Well have a great time, as for Vegas, the first night on the Strip is a fabulous night out, just insane. To hell with the gambling, enjoy the strip and the big breakfasts, and then bugger off back into the desert!

I had a bit of a recall from when I was in Phoenix, and a few smaller things worth looking at, ONLY if you are passing are:

the mesoAmerican settlement at Montezuma castle (basically a large house built into the cliff),

Prescott is a pretty little place to stop if you are passing,

Meteor Crater Park - a giant meteor crater

Canyon De Chelly is good to - but its more red rock...Bryce, Zion, Arches and Canyonlands are the big boys (Island in the Sky in Canyonlands is like being at the dawn of time). Monument valley too - for its sheer western icon value.

The thing to see from Sedona is Oak Creek Canyon, IIRC.

Man, I can just recall pulling up into in a nice motel, feet up after a day in the desert - cold beer and burritos - love it. Cheers


----------



## chilango (May 8, 2008)

axon said:


> Definately going to this, mainly so I can exclaim , "I've seen bigger".



Last time I was there whilst hiking back up the canyon my friend kept loudly mentioning that the Copper Canyon of Mexico is bigger (true) every time a yank went past...


----------



## phildwyer (May 13, 2008)

Bisbee, Arizona is the coolest town I've ever visited.  Lovely setting, populated entirely by hippies, 4 miles from Mexico.  Tombstone is just 20 miles away too, and worth seeing--they re-enact the gunifight at the OK Corral.


----------



## axon (May 21, 2008)

Well I went, I saw, and I came back.  Had a fantastic time, some of the highlights....

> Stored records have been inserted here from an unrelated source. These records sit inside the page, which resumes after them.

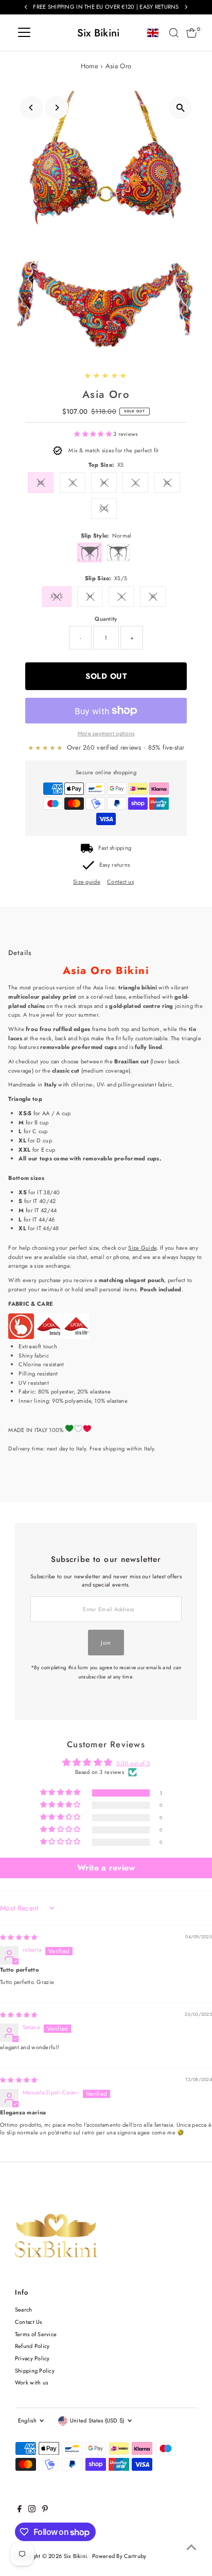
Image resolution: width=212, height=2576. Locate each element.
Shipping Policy (35, 2371)
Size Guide (142, 1248)
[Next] (56, 107)
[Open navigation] (24, 33)
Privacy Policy (32, 2358)
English (27, 2420)
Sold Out (106, 676)
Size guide (86, 882)
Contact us (120, 882)
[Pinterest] (45, 2510)
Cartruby (135, 2556)
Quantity (106, 619)
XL (167, 483)
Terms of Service (36, 2334)
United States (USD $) (97, 2420)
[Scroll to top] (191, 2547)
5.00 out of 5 (133, 1763)
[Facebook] (19, 2510)
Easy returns (114, 865)
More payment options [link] (106, 733)
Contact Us (28, 2322)
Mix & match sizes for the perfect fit (113, 450)
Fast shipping (115, 848)
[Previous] (31, 107)
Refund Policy (32, 2346)
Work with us (31, 2382)
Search (23, 2309)
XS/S (56, 596)
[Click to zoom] (180, 107)
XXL (104, 508)
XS (41, 483)
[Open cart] (191, 32)
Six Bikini (98, 33)
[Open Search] (174, 32)
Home (89, 66)
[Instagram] (32, 2510)
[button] (93, 434)
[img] (18, 1937)
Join (106, 1642)
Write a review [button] (106, 1868)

Taos:  Fantastic little town, very artsy, beautiful mountains, bloody amazing Rio Grande in a huge gorge.  1000 year old pueblo building!  Could do with a bypass though, really heavy traffic on the main road through town.

Stayed in the most beautiful campsite in the world in Abiquiu, massive red rocks, massive lake, sunset, deserted.

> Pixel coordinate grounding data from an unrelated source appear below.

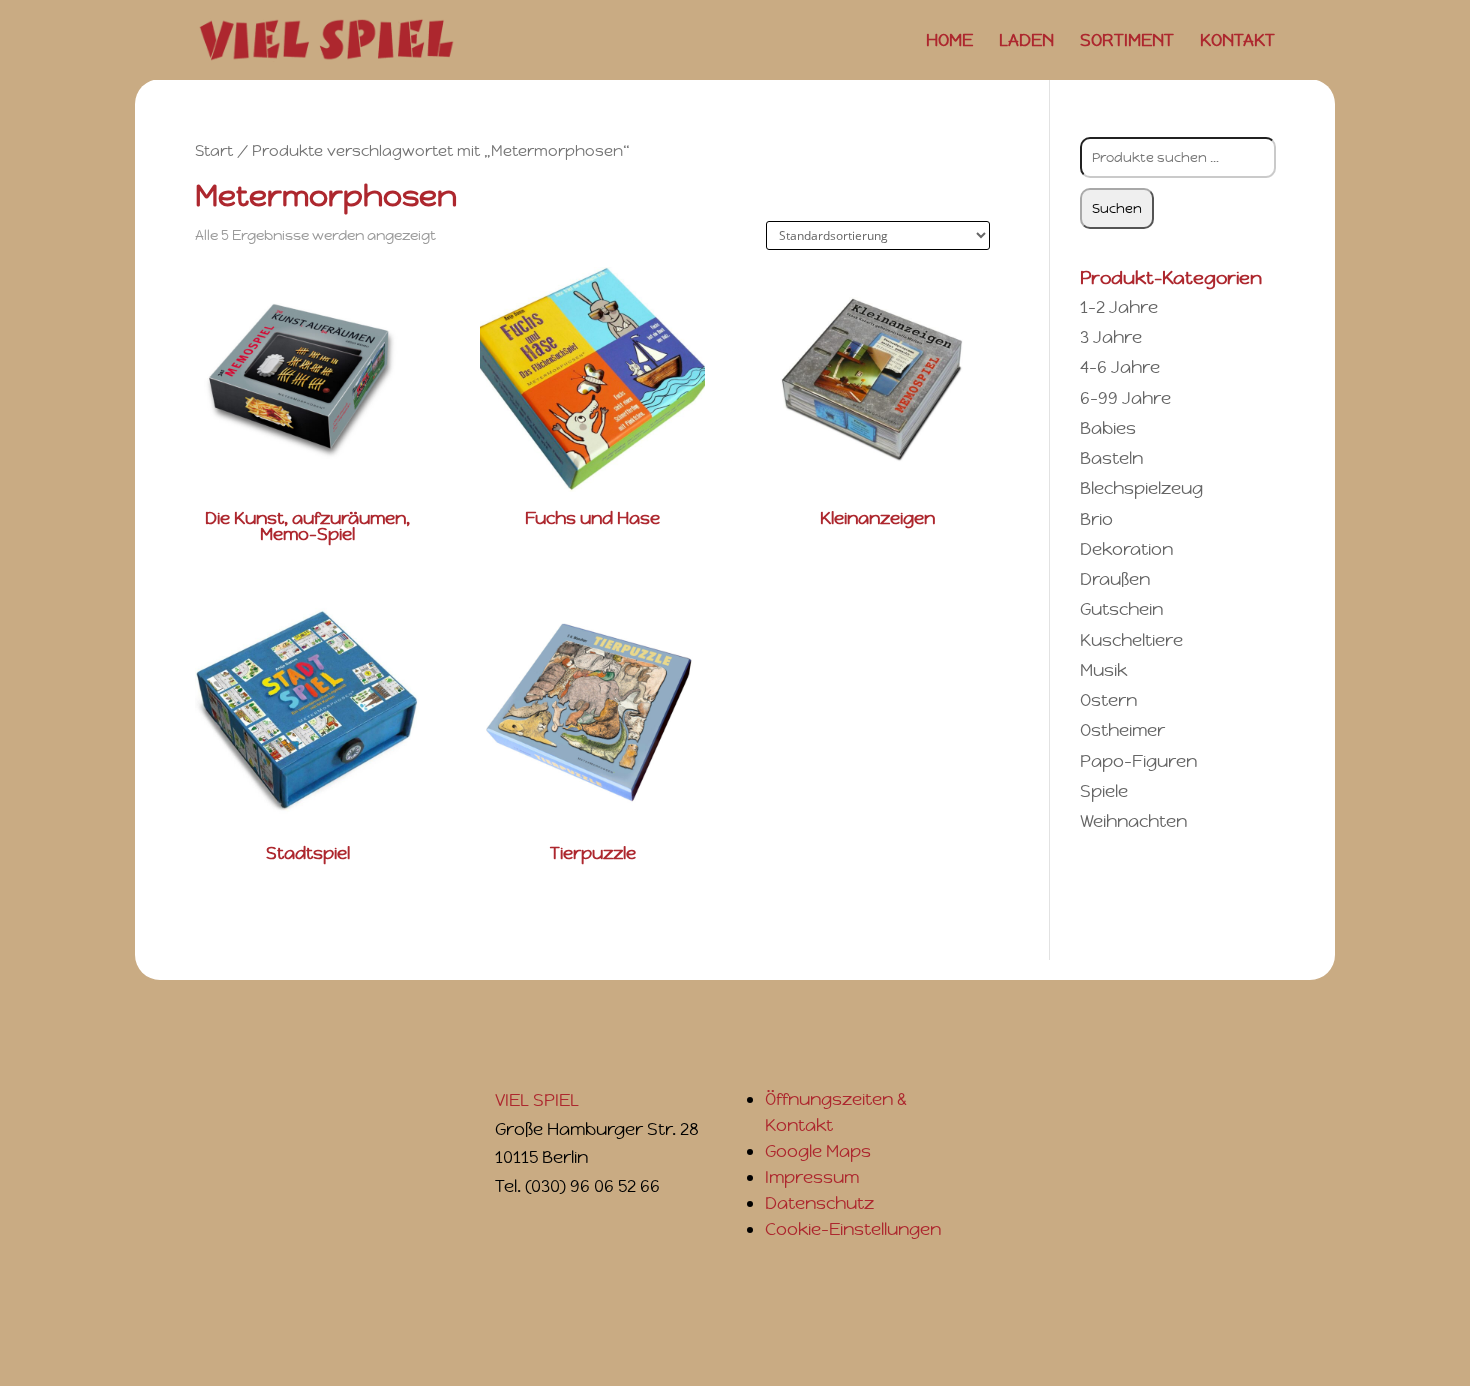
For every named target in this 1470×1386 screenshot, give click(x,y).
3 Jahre (1111, 337)
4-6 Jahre (1120, 367)
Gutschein (1121, 609)
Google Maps (818, 1151)
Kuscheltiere (1131, 640)
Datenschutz (819, 1203)
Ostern (1108, 700)
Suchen (1117, 208)
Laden (1026, 42)
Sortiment (1127, 42)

Delicious green chiles in every dish in New Mexico, stopping off in Hatch (apparently the source of most of them) to buy freshly roasted chiles by the roadside.

Tuscon:  Massively huge 40 foot saguaro cacti just outside of town, still can't get over them, boom boom.

The drive from Phoenix (95 deg. C) to just outside Flagstaff (about a foot of snow) was pretty unique.

Grand canyon: I knew it was coming but still left me breathless when I first saw it.  The scale is just staggering, especially with 130 mile + visibility we had!

Monument Valley: It's just like being in a Western 

Canyonlands, Utah:  Some bloody big holes in the ground, plus just outside the park saw two gopher snakes!  Drive down to Mineral Bottom down scary mountain ledges!

Driving over the Rockies into snowy winter wonderland.

Boulder:  Has a great fast flowing creek running right through town, lots of brew pubs , good food, encourages pedestrians over cars!


----------



## D (May 21, 2008)

sounds pretty fantastic!

welcome back to the humidity


----------



## twistedAM (May 21, 2008)

axon said:


> Well I went, I saw, and I came back.  Had a fantastic time, some of the highlights....
> 
> Taos:  Fantastic little town, very artsy, beautiful mountains, bloody amazing Rio Grande in a huge gorge.  1000 year old pueblo building!  Could do with a bypass though, really heavy traffic on the main road through town.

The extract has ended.